#### Task requirements
Word for word, return the entries listed below.

[Dataset entries]
#####
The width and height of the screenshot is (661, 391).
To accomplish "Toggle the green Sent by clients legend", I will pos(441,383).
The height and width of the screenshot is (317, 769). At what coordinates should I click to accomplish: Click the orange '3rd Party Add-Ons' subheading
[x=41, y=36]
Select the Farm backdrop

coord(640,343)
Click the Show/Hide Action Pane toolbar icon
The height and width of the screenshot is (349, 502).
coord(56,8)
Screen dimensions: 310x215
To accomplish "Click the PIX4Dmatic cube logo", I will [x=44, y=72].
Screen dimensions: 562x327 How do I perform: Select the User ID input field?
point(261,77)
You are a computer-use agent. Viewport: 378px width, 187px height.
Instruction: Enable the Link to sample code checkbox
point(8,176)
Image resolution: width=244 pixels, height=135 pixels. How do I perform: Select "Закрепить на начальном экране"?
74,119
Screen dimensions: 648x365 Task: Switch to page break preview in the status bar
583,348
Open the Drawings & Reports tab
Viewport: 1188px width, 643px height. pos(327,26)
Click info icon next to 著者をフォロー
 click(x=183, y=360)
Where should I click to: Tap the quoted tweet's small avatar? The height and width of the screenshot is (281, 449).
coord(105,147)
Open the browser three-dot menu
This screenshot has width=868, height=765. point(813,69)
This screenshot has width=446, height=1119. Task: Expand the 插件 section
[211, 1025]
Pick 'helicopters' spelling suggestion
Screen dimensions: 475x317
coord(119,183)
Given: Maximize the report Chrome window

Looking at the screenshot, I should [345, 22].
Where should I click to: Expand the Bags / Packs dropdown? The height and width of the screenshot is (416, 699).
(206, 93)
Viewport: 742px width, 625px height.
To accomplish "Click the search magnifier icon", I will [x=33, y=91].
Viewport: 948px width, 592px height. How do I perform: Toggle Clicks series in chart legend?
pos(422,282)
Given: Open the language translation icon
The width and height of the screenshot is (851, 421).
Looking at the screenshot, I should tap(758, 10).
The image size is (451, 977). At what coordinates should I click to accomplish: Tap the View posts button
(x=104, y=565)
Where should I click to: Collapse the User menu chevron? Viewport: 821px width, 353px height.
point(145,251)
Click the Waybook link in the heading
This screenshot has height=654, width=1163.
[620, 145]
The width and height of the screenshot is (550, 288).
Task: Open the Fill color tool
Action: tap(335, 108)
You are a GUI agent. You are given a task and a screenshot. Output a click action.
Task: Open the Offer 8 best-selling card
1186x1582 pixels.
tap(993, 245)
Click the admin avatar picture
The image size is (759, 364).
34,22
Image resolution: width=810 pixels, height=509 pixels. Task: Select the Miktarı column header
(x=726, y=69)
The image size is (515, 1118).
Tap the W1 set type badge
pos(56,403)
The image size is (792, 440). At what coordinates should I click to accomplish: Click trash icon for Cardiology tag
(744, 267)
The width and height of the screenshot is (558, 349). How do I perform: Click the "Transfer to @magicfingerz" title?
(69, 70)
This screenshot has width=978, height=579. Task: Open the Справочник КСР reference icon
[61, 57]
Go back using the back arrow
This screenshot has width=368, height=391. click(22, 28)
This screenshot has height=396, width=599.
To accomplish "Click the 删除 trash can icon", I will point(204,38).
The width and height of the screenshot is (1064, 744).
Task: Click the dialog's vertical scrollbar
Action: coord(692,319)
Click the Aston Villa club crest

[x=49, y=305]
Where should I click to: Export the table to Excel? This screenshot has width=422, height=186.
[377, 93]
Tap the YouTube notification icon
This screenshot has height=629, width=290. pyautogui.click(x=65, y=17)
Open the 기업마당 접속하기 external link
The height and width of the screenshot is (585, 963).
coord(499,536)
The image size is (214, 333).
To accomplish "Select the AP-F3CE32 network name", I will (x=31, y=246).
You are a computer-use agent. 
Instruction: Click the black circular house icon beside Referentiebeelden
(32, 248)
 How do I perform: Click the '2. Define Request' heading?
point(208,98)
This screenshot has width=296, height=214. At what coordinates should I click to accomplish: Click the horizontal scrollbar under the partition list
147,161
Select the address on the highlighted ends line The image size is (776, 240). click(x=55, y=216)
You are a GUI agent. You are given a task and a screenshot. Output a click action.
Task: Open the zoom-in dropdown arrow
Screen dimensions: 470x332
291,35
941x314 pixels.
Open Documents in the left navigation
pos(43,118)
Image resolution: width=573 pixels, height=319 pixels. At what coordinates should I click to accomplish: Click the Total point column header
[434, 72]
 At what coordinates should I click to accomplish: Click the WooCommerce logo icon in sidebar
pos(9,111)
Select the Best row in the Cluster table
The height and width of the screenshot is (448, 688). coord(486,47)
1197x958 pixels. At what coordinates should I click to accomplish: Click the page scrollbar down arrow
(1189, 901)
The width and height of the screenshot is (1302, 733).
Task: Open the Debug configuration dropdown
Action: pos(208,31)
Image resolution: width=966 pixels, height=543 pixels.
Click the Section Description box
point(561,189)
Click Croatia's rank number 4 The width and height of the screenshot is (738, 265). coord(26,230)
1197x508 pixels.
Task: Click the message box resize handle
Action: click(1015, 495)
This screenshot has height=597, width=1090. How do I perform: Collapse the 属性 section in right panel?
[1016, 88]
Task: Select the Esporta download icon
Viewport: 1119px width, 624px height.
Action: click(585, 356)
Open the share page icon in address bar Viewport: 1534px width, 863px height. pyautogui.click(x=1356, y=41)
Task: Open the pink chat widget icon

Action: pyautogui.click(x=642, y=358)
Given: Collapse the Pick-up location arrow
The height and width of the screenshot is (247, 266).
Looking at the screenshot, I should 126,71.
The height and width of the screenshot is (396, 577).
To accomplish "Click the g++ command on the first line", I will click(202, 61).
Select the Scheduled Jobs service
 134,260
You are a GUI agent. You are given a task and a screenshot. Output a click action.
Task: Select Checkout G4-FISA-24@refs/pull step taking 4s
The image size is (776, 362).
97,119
#####
#### Answer below
The width and height of the screenshot is (661, 391).
To accomplish "Toggle the green Sent by clients legend", I will pos(441,383).
The height and width of the screenshot is (317, 769). At what coordinates should I click to accomplish: Click the orange '3rd Party Add-Ons' subheading
[x=41, y=36]
Select the Farm backdrop

coord(640,343)
Click the Show/Hide Action Pane toolbar icon
The height and width of the screenshot is (349, 502).
coord(56,8)
Screen dimensions: 310x215
To accomplish "Click the PIX4Dmatic cube logo", I will [x=44, y=72].
Screen dimensions: 562x327 How do I perform: Select the User ID input field?
point(261,77)
You are a computer-use agent. Viewport: 378px width, 187px height.
Instruction: Enable the Link to sample code checkbox
point(8,176)
Image resolution: width=244 pixels, height=135 pixels. How do I perform: Select "Закрепить на начальном экране"?
74,119
Screen dimensions: 648x365 Task: Switch to page break preview in the status bar
583,348
Open the Drawings & Reports tab
Viewport: 1188px width, 643px height. pos(327,26)
Click info icon next to 著者をフォロー
 click(x=183, y=360)
Where should I click to: Tap the quoted tweet's small avatar? The height and width of the screenshot is (281, 449).
coord(105,147)
Open the browser three-dot menu
This screenshot has width=868, height=765. point(813,69)
This screenshot has width=446, height=1119. Task: Expand the 插件 section
[211, 1025]
Pick 'helicopters' spelling suggestion
Screen dimensions: 475x317
coord(119,183)
Given: Maximize the report Chrome window

Looking at the screenshot, I should [345, 22].
Where should I click to: Expand the Bags / Packs dropdown? The height and width of the screenshot is (416, 699).
(206, 93)
Viewport: 742px width, 625px height.
To accomplish "Click the search magnifier icon", I will [x=33, y=91].
Viewport: 948px width, 592px height. How do I perform: Toggle Clicks series in chart legend?
pos(422,282)
Given: Open the language translation icon
The width and height of the screenshot is (851, 421).
Looking at the screenshot, I should tap(758, 10).
The image size is (451, 977). At what coordinates should I click to accomplish: Tap the View posts button
(x=104, y=565)
Where should I click to: Collapse the User menu chevron? Viewport: 821px width, 353px height.
point(145,251)
Click the Waybook link in the heading
This screenshot has height=654, width=1163.
[620, 145]
The width and height of the screenshot is (550, 288).
Task: Open the Fill color tool
Action: tap(335, 108)
You are a GUI agent. You are given a task and a screenshot. Output a click action.
Task: Open the Offer 8 best-selling card
1186x1582 pixels.
tap(993, 245)
Click the admin avatar picture
The image size is (759, 364).
34,22
Image resolution: width=810 pixels, height=509 pixels. Task: Select the Miktarı column header
(x=726, y=69)
The image size is (515, 1118).
Tap the W1 set type badge
pos(56,403)
The image size is (792, 440). At what coordinates should I click to accomplish: Click trash icon for Cardiology tag
(744, 267)
The width and height of the screenshot is (558, 349). How do I perform: Click the "Transfer to @magicfingerz" title?
(69, 70)
This screenshot has width=978, height=579. Task: Open the Справочник КСР reference icon
[61, 57]
Go back using the back arrow
This screenshot has width=368, height=391. click(22, 28)
This screenshot has height=396, width=599.
To accomplish "Click the 删除 trash can icon", I will point(204,38).
The width and height of the screenshot is (1064, 744).
Task: Click the dialog's vertical scrollbar
Action: coord(692,319)
Click the Aston Villa club crest

[x=49, y=305]
Where should I click to: Export the table to Excel? This screenshot has width=422, height=186.
[377, 93]
Tap the YouTube notification icon
This screenshot has height=629, width=290. pyautogui.click(x=65, y=17)
Open the 기업마당 접속하기 external link
The height and width of the screenshot is (585, 963).
coord(499,536)
The image size is (214, 333).
To accomplish "Select the AP-F3CE32 network name", I will (x=31, y=246).
You are a computer-use agent. 
Instruction: Click the black circular house icon beside Referentiebeelden
(32, 248)
 How do I perform: Click the '2. Define Request' heading?
point(208,98)
This screenshot has width=296, height=214. At what coordinates should I click to accomplish: Click the horizontal scrollbar under the partition list
147,161
Select the address on the highlighted ends line The image size is (776, 240). click(x=55, y=216)
You are a GUI agent. You are given a task and a screenshot. Output a click action.
Task: Open the zoom-in dropdown arrow
Screen dimensions: 470x332
291,35
941x314 pixels.
Open Documents in the left navigation
pos(43,118)
Image resolution: width=573 pixels, height=319 pixels. At what coordinates should I click to accomplish: Click the Total point column header
[434, 72]
 At what coordinates should I click to accomplish: Click the WooCommerce logo icon in sidebar
pos(9,111)
Select the Best row in the Cluster table
The height and width of the screenshot is (448, 688). coord(486,47)
1197x958 pixels. At what coordinates should I click to accomplish: Click the page scrollbar down arrow
(1189, 901)
The width and height of the screenshot is (1302, 733).
Task: Open the Debug configuration dropdown
Action: pos(208,31)
Image resolution: width=966 pixels, height=543 pixels.
Click the Section Description box
point(561,189)
Click Croatia's rank number 4 The width and height of the screenshot is (738, 265). coord(26,230)
1197x508 pixels.
Task: Click the message box resize handle
Action: click(1015, 495)
This screenshot has height=597, width=1090. How do I perform: Collapse the 属性 section in right panel?
[1016, 88]
Task: Select the Esporta download icon
Viewport: 1119px width, 624px height.
Action: click(585, 356)
Open the share page icon in address bar Viewport: 1534px width, 863px height. pyautogui.click(x=1356, y=41)
Task: Open the pink chat widget icon

Action: pyautogui.click(x=642, y=358)
Given: Collapse the Pick-up location arrow
The height and width of the screenshot is (247, 266).
Looking at the screenshot, I should 126,71.
The height and width of the screenshot is (396, 577).
To accomplish "Click the g++ command on the first line", I will click(202, 61).
Select the Scheduled Jobs service
 134,260
You are a GUI agent. You are given a task and a screenshot. Output a click action.
Task: Select Checkout G4-FISA-24@refs/pull step taking 4s
The image size is (776, 362).
97,119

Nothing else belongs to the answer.